Submitted to: Clinical and Diagnostic Laboratory Immunology
Publication Type: Peer Reviewed Journal
Publication Acceptance Date: 4/1/2005
Publication Date: 6/1/2005
Citation: Waters, W.R., Palmer, M.V., Bannantine, J.P., Greenwald, R., Esfandiari, J., Andersen, P., Mcnair, J., Pollock, J.M., Lyashchenko, K. 2005. Antibody responses in reindeer (rangifer tarandus) experimentally infected with mycobacterium bovis. Clinical and Diagnostic Laboratory Immunology. 12(6):727-35.

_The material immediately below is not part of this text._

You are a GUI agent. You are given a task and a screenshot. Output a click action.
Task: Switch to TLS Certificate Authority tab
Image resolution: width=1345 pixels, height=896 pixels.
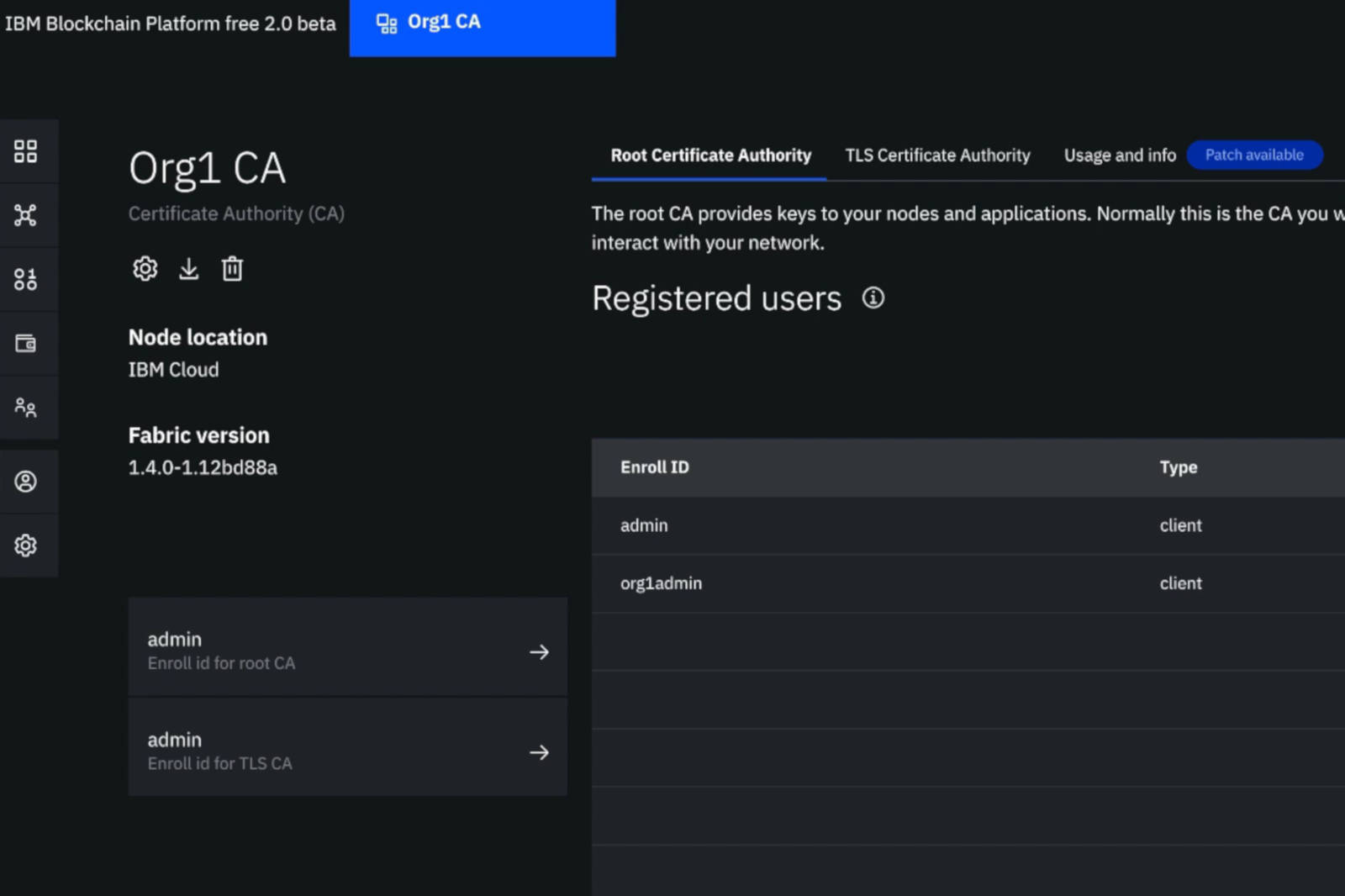936,155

Interpretive Summary: Reindeer are routinely tested for tuberculosis by tuberculin skin testing as outlined in the USDA uniform methods and rules for the eradication of bovine tuberculosis in the United States. However, skin testing has an apparent lack of specificity as numerous reindeer are classified as reactors yet the bacterium is not isolated from tissues when the animal is killed. New tests for routine surveillance of tuberculosis in reindeer are greatly needed. In the present study, it was determined that reindeer experimentally infected with tuberculosis produce antibodies to the bacterium and that these antibodies are detectable by relatively simple laboratory methods. Since this technology is easily transferred to diagnostic laboratories, serological assays may prove practical for use in surveillance of tuberculosis infection in captive reindeer. These methods should prove useful for the tuberculosis eradication program.

Technical Abstract: Despite a very low incidence of disease, reindeer (Rangifer tarandus) are subject to tuberculosis (TB) testing requirements for interstate shipment and herd accreditation. Improved TB tests are desperately needed as many reindeer are falsely classified as reactors using current testing procedures. Sera collected sequentially from 11 Mycobacterium bovis-infected (experimentally) and 4 non-infected reindeer were evaluated by ELISA, immunoblotting, and Multi-Antigen Print Immunoassay (MAPIA) for immunoglobulin specific to M. bovis antigens. Specific immunoglobulin was detected as early as 4 weeks after challenge with M. bovis. By MAPIA, sera were tested with 12 native and recombinant antigens coated on nitrocellulose. All M. bovis infected reindeer developed responses to MPB83 and a fusion protein - ACR1:MPB83 and 9/11 had responses to MPB70. Other antigens less commonly recognized included MPB59, ESAT-6, and CFP10. Administration of purified protein derivatives for skin testing boosted serum antibody responses as detected by each of the assays. Of the non-infected reindeer, 2/4 had responses detectable immediately following skin testing that correlated with pathological findings (i.e., granulomatous lesions with non-tuberculous bacteria present). Levels of antibody responses appeared to be associated with disease progression, but not with cell-mediated immunity. These findings indicate that M. bovis infection of reindeer elicits an antibody response to multiple antigens that can be boosted by skin testing. Serological tests using carefully selected specific antigens have a potential for early detection of infected reindeer.